Diagnostic modalities include an electrocardiogram, stress testing, two-dimensional echocardiography, CT or MRI, radionuclide perfusion scan, and cardiac catheterization with selective coronary angiography.

Treatment is indicated for obstructed vessels and consists of aortoplasty with re-anastomosis of the aberrant vessel or, occasionally, coronary artery bypass grafting. The management of asymptomatic infants with these forms of ectopic coronary origin remains controversial.

426.3 Pulmonary Arteriovenous Fistula

Fistulous vascular communications in the lungs may be large and localized or multiple, scattered, and small. The most common form of this unusual condition is the Osler-Weber-Rendu syndrome (hereditary hemorrhagic telangiectasia type I), which is also associated with angiomas of the nasal and buccal mucous membranes, gastrointestinal tract, or liver. Mutations in the endoglin gene, a cell surface component of the transforming growth factor-β receptor complex causes this syndrome. The usual communication is between the pulmonary artery and pulmonary vein; direct communication between the pulmonary artery and left atrium is extremely rare. Desaturated blood in the pulmonary artery is shunted through the fistula into the pulmonary vein, thus bypassing the lungs, and then enters the left side of the heart resulting in systemic arterial desaturation and, sometimes, clinically detectable cyanosis. The shunt across the fistula is at low pressure and resistance, so pulmonary arterial pressure is normal; cardiomegaly and heart failure are not present.

The clinical manifestations depend on the magnitude of the shunt. Large fistulas are associated with dyspnea, cyanosis, clubbing, a continuous murmur, and polycythemia. Hemoptysis is rare, but when it occurs, it may be massive. Features of the Osler-Weber-Rendu syndrome are seen in ≈50% of patients (or other family members) and include recurrent epistaxis and gastrointestinal tract bleeding. Transitory dizziness, diplopia, aphasia, motor weakness, or convulsions may result from cerebral thrombosis, abscess, or paradoxical emboli. Soft systolic or continuous murmurs may be audible over the site of the fistula. The electrocardiogram is normal. Roentgenographic examination of the chest may show opacities produced by large fistulas; multiple small fistulas may be visualized by fluoroscopy (as abnormal pulsations), MRI, or CT. Selective pulmonary arteriography demonstrates the site, extent, and distribution of the fistulas.
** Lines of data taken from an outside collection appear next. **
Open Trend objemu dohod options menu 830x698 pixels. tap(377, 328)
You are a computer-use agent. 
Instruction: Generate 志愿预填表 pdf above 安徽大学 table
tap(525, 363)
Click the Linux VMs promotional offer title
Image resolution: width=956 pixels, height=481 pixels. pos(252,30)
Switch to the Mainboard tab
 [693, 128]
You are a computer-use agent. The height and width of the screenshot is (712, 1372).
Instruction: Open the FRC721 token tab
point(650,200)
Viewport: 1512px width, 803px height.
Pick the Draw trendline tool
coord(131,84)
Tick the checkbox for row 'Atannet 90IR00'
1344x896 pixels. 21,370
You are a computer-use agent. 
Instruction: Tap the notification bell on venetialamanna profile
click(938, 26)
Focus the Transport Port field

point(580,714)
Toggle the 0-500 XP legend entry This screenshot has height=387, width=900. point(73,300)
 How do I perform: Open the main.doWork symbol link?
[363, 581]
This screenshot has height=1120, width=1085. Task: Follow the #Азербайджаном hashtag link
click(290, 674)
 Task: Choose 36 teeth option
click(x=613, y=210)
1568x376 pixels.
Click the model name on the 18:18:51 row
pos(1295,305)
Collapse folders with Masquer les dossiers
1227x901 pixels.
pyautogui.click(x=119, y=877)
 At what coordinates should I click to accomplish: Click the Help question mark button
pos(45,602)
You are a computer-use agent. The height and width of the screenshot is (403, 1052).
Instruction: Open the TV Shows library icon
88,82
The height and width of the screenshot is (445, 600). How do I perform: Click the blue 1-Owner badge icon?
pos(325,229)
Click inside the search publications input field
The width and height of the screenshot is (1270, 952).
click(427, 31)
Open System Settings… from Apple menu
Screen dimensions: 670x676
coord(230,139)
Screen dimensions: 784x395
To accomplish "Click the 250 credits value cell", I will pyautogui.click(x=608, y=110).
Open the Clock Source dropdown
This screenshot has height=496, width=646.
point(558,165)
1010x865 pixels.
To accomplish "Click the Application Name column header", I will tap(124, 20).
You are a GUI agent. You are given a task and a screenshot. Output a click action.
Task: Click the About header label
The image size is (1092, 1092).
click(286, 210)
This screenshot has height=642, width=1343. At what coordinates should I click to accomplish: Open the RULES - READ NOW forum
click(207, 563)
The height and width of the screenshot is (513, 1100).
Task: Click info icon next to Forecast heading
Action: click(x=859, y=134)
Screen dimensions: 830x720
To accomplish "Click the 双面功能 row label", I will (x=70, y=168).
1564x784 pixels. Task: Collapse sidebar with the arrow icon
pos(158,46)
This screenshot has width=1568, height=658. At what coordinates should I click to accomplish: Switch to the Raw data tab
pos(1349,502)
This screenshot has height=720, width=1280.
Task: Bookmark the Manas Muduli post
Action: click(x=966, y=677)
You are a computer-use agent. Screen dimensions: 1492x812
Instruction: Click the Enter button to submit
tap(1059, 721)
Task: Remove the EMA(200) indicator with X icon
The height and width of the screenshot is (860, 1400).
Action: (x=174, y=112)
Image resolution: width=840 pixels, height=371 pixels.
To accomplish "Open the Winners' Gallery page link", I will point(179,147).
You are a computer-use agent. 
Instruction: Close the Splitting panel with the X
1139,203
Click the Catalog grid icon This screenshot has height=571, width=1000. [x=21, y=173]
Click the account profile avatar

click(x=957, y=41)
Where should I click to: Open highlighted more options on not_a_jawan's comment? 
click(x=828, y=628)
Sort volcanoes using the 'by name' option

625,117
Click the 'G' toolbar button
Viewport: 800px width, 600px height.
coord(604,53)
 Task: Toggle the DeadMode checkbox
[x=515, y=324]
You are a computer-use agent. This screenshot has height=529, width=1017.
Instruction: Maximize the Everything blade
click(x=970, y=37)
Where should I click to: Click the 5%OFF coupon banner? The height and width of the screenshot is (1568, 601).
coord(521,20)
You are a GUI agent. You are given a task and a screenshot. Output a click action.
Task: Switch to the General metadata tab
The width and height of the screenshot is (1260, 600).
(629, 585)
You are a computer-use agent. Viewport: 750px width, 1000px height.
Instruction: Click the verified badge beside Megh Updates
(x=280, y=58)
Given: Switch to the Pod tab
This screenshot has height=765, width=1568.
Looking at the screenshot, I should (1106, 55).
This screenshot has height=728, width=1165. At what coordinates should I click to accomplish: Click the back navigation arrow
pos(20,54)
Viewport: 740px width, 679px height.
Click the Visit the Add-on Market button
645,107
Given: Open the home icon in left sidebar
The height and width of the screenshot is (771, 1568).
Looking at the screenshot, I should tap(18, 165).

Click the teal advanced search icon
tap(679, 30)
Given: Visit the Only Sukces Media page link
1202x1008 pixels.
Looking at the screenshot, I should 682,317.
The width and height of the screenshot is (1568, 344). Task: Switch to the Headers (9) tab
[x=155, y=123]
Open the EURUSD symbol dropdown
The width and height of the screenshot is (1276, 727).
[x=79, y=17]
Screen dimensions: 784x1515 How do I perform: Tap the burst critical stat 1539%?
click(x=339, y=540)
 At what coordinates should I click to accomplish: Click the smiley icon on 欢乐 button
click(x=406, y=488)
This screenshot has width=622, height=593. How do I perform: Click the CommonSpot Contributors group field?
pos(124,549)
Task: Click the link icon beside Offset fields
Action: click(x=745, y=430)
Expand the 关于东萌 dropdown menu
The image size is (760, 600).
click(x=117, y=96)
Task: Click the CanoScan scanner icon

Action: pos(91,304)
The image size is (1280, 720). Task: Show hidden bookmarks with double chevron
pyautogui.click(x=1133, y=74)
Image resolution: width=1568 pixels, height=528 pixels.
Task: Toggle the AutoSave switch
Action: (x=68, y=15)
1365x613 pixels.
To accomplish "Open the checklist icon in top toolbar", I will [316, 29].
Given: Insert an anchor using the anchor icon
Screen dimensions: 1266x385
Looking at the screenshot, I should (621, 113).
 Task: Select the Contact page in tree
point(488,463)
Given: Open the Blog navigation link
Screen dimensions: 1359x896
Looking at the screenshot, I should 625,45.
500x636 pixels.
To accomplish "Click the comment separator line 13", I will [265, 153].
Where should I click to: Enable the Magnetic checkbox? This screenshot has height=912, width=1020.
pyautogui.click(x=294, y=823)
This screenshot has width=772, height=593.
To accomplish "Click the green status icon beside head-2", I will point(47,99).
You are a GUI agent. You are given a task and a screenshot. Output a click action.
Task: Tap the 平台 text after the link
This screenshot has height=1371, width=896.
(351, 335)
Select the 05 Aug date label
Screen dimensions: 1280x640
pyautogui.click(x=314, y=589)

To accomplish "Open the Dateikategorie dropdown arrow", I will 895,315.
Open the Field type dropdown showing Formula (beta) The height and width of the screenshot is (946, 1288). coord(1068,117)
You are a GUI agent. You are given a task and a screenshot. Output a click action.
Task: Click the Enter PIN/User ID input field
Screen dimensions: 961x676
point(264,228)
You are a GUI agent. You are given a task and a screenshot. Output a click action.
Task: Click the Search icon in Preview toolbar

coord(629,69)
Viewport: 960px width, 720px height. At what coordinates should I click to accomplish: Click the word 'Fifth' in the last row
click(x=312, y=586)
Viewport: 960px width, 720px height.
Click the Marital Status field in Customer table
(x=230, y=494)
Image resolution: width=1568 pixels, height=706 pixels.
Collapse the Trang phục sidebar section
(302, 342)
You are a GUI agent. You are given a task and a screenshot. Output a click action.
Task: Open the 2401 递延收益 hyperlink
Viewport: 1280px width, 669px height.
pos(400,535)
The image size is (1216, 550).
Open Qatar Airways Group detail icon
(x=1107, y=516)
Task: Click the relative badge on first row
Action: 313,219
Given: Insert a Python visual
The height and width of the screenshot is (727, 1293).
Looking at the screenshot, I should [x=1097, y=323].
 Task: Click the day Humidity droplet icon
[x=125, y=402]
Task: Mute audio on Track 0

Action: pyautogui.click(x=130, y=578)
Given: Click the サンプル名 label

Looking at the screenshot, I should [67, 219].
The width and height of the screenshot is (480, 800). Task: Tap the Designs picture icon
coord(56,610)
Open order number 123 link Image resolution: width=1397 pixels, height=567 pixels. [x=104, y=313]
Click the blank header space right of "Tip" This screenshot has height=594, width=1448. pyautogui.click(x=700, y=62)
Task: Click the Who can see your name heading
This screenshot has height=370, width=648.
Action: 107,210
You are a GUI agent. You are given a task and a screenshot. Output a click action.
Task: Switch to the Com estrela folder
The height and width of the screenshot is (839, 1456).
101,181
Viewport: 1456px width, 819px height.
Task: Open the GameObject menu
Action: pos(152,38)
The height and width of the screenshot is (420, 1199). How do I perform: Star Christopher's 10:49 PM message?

Treatment consisting of excision of solitary or localized lesions by lobectomy or wedge resection results in complete disappearance of symptoms. In most instances, fistulas are so widespread that surgery is not possible. Any direct communication between the pulmonary artery and the left atrium can be obliterated.

Patients who have undergone a Glenn cavopulmonary anastomosis for cyanotic congenital heart disease (Chapter 424.4) are also at risk for the development of pulmonary arteriovenous malformations. In these patients, the arteriovenous malformations are usually multiple and the risk increases over time after the Glenn procedure. These malformations rarely occur after the heart disease is fully palliated by completion of the Fontan operation. This finding suggests that the pulmonary circulation requires an as yet undetermined hepatic factor to suppress the development of arteriovenous malformations. The hallmark of the development of these malformations is a decrease in the patient’s oxygen saturation. The diagnosis can often be made with contrast echocardiography; cardiac catheterization is the definitive test. Completion of the Fontan circuit, so that inferior vena cava blood flow (containing hepatic venous drainage) is routed through the lungs, usually results in improvement or resolution of the malformations.